En el año 2015, se aprobaron los principios básicos para guiar la reestructuración de deudas soberanas en la asamblea de la ONU, una iniciativa impulsada por la Argentina a raíz de la pelea con los fondos buitre. La que empujó esta reforma fue la ex presidenta Cristina Fernández de Kirchner, denotando un cambio en el tratamiento de las finanzas internacionales. Los principios que sobresalen en esta norma son los de legitimidad, que establece que los términos y las condiciones de los contratos deben ser originales; sustentabilidad, donde haya una negociación consciente y responsable; por último la mayoría, donde se tiene que respetar la decisión de la mayoría de los acreedores. 

Hoy en día, toca atravesar un problema internacional relevante: la pandemia del Coronavirus, que no solo resulta ser un problema para la salud para los países sino también para sus economías, en particular la de los países emergentes. La deuda contraída con el FMI por la administración del ex presidente Mauricio Macri fue de 44 mil millones de dólares, los cuales son imposibles de pagar si la Argentina no tiene crecimiento. 
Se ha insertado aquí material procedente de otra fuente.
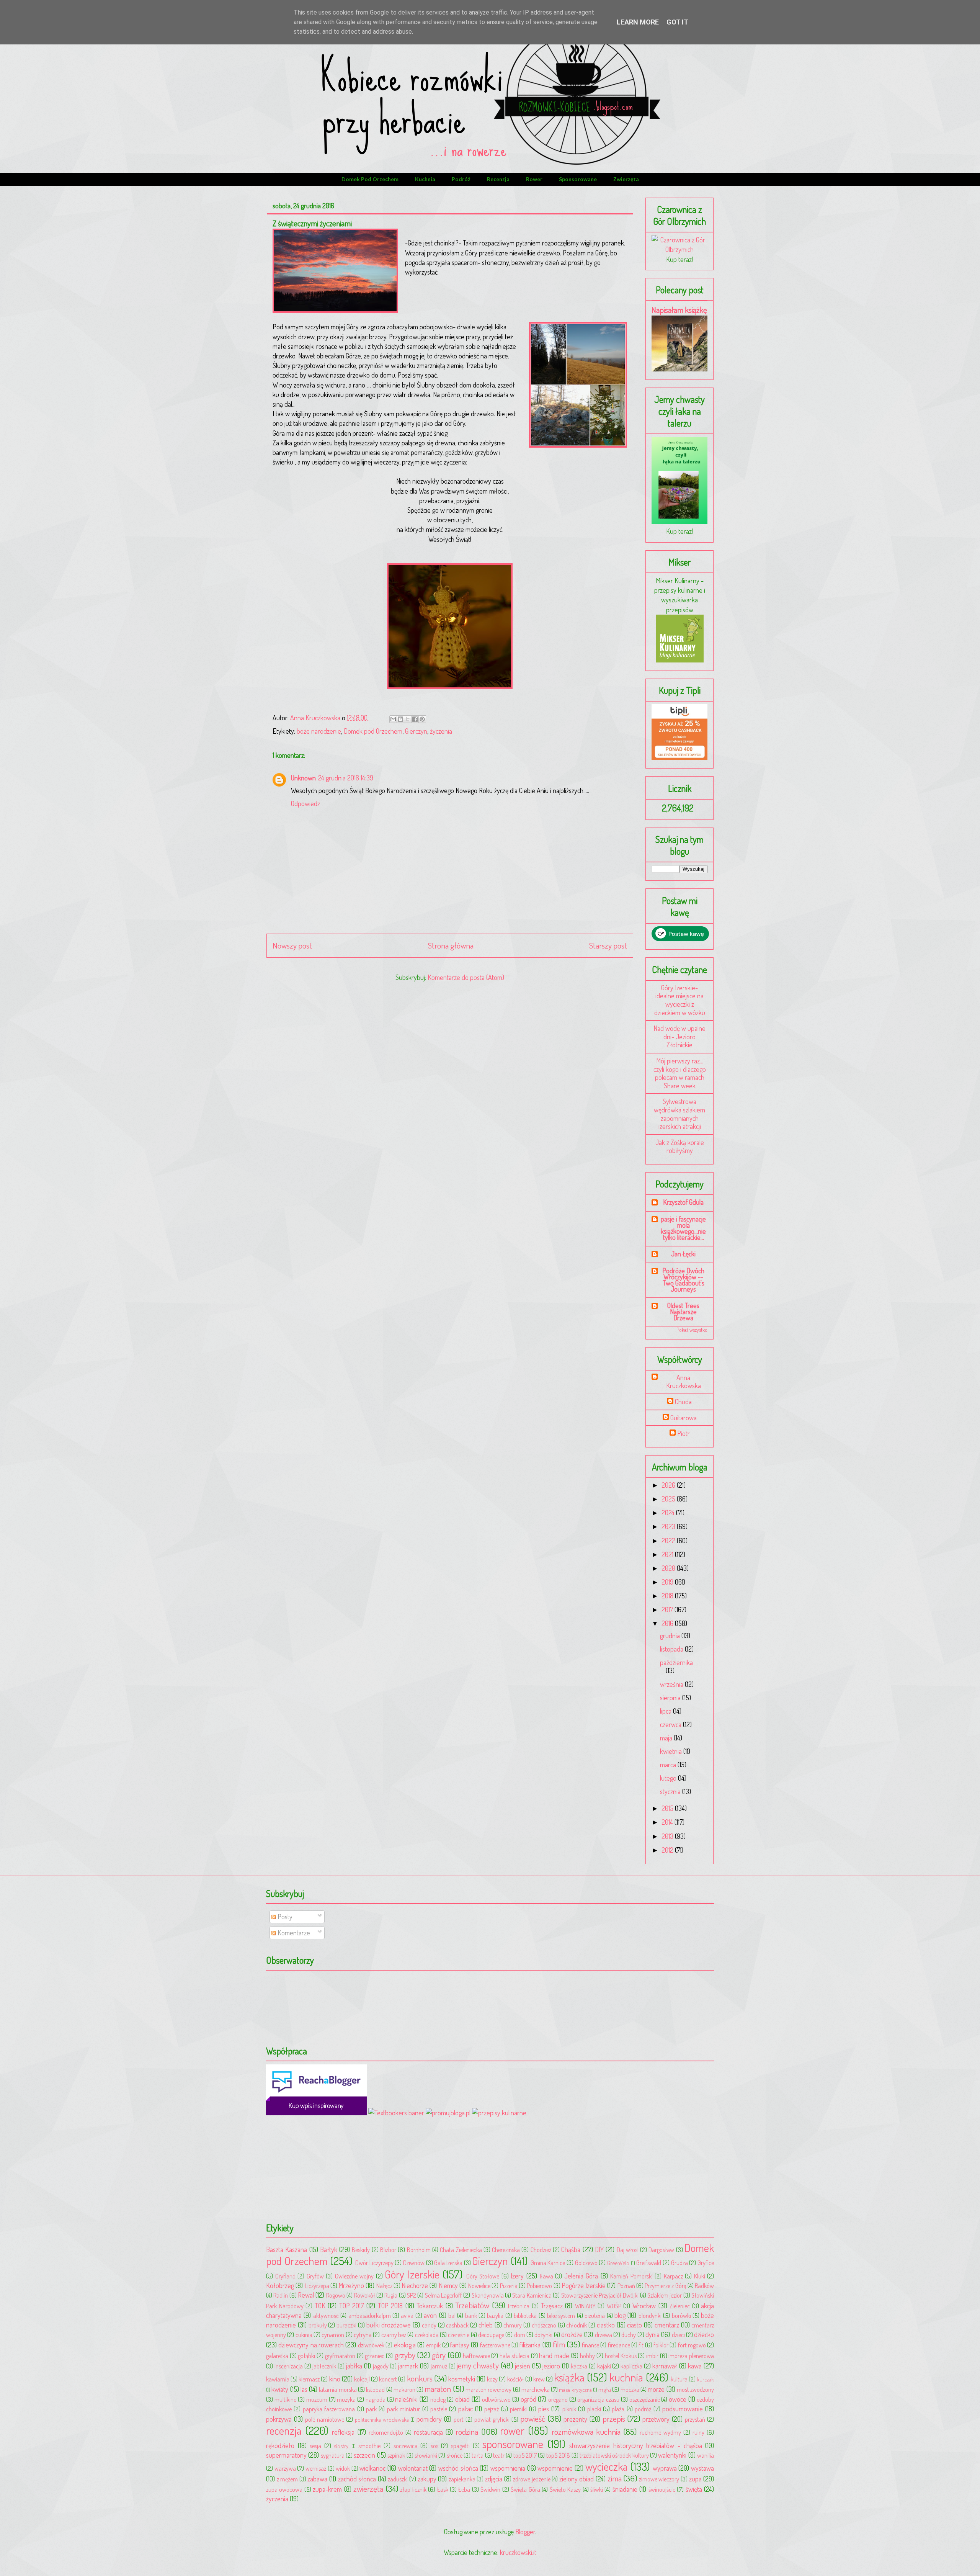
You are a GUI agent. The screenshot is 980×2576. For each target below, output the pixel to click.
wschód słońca (458, 2468)
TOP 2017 (351, 2305)
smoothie (369, 2446)
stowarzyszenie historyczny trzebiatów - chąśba (635, 2445)
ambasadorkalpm (369, 2315)
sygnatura (333, 2455)
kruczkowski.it (518, 2552)
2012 (668, 1850)
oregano (558, 2399)
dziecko (704, 2334)
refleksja (343, 2432)
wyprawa (665, 2468)
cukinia (304, 2335)
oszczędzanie (644, 2399)
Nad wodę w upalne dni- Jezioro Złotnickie (679, 1036)
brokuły (318, 2325)
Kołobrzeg (280, 2285)
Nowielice (479, 2286)
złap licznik (413, 2489)
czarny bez (393, 2335)
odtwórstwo (496, 2399)
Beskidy (361, 2250)
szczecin (364, 2455)
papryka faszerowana (329, 2409)
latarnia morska (337, 2389)
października (676, 1662)
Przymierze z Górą (665, 2286)
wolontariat (413, 2468)
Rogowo (335, 2295)
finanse (590, 2345)
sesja (315, 2446)
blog (620, 2315)
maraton (438, 2388)
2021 (668, 1554)
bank (471, 2315)
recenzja (498, 179)
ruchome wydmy (660, 2432)
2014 (668, 1822)
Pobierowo (539, 2286)
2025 (669, 1499)
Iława (546, 2276)
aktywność (326, 2315)
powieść (532, 2418)
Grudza (679, 2263)
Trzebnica (518, 2306)
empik (433, 2345)
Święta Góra (525, 2489)
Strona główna (451, 945)
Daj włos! (628, 2250)
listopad (375, 2389)
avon (430, 2315)
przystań (695, 2419)
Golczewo (586, 2263)
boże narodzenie (319, 731)
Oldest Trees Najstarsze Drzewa (683, 1311)
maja (667, 1738)
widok (343, 2468)
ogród (528, 2399)
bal (452, 2315)
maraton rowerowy (488, 2389)
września (672, 1684)
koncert (388, 2379)
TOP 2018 (390, 2305)
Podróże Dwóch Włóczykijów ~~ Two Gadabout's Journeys (683, 1279)
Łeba (464, 2489)
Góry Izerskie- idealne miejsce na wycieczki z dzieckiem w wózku (679, 1000)
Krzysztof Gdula (683, 1202)
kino (334, 2379)
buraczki (346, 2325)
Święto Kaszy (565, 2489)
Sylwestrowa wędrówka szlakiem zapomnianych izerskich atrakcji (679, 1113)
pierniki (518, 2409)
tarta (477, 2455)
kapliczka (631, 2366)
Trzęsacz (552, 2305)
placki (594, 2409)
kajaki (604, 2366)
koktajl (362, 2379)
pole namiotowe (324, 2419)
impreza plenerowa (691, 2356)
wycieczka (606, 2466)
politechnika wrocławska (382, 2419)
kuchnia (425, 179)
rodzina (467, 2431)
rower (534, 179)
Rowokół (364, 2295)
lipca (666, 1711)
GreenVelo (618, 2262)
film (559, 2344)
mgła (604, 2389)
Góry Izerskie (412, 2274)
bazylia (495, 2315)
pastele (438, 2409)
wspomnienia (507, 2468)
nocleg (438, 2399)
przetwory (656, 2419)
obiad (462, 2399)
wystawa (702, 2468)
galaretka (277, 2356)
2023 (669, 1526)
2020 (669, 1568)
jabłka (354, 2366)
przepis (614, 2418)
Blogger (525, 2531)
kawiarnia (277, 2379)
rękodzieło (280, 2445)
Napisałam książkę (679, 309)
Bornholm (419, 2250)
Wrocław (644, 2305)
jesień (522, 2366)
Nuestro país puede reconstruir su economía y sociedad a partir del diez de diciembre, cuando asume el Dr. Alberto Fernández, quien realizó una rápida y gran auditoria institucional para averiguar y saber en que estado estaba el país para poder realizar una oferta para el canje de la deuda. 
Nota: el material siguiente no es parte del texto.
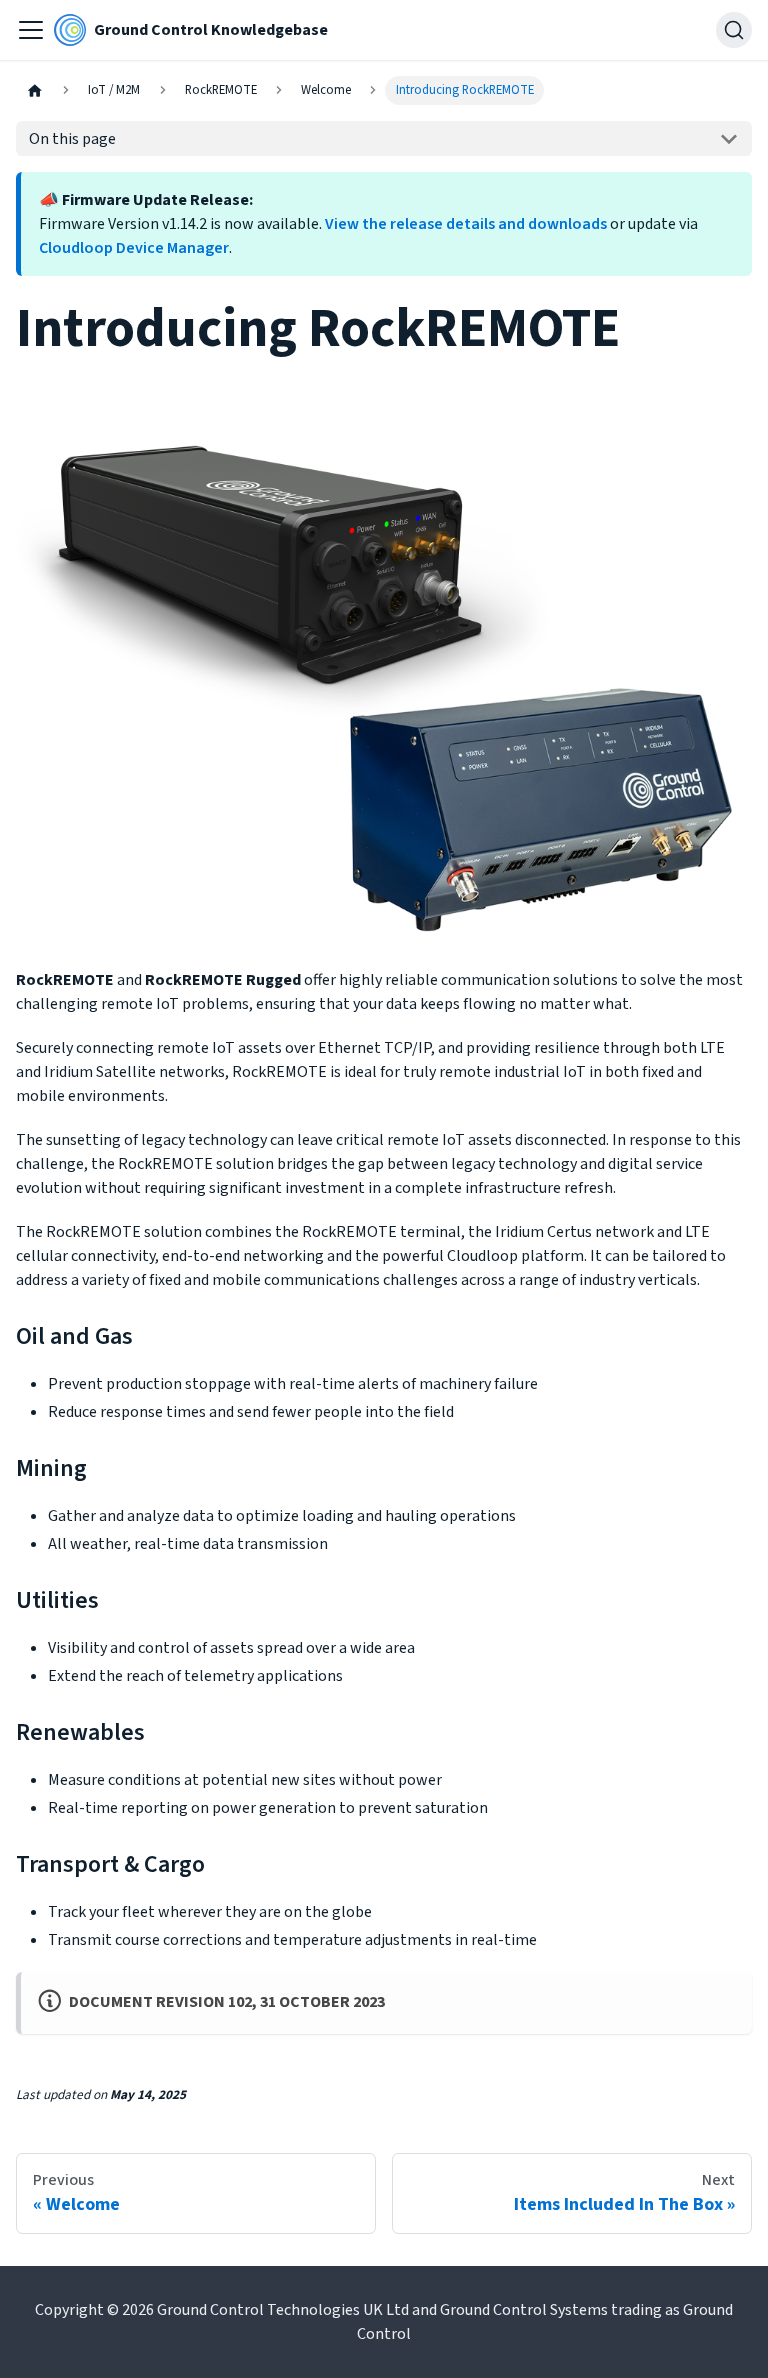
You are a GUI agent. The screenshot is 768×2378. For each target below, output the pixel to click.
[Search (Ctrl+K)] (734, 30)
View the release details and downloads (466, 224)
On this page (72, 139)
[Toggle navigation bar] (31, 30)
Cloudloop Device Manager (134, 248)
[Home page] (35, 90)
La última oferta que se hizo a los bonistas privados no fue aceptada por éstos. Con el paso de los días, los acreedores entregaron tres ofertas al gobierno a la espera de contraoferta. La primera tuvo una gran aceptación de los acreedores, al tiempo que se propuso canjear en bonos emitidos bajo legislación extranjera por otros títulos con vencimiento a 20 años. Además, no pagar ni capitales ni intereses hasta el 2023, y ese año abonar una tasa del 0,5%, que iría creciendo hasta niveles sostenibles. 

Para concluir, nadie puede negar que la Republica Argentina tiene la voluntad de pagar y los acreedores privados la de negociar. Así, el eje en cuestión es buscar una solución donde pueda crecer económicamente para generar dinero y luego abonar, al tiempo que evitar un ajuste para que lo pague el pueblo, quien viene de años anteriores de ajustes en la última administración del macrismo.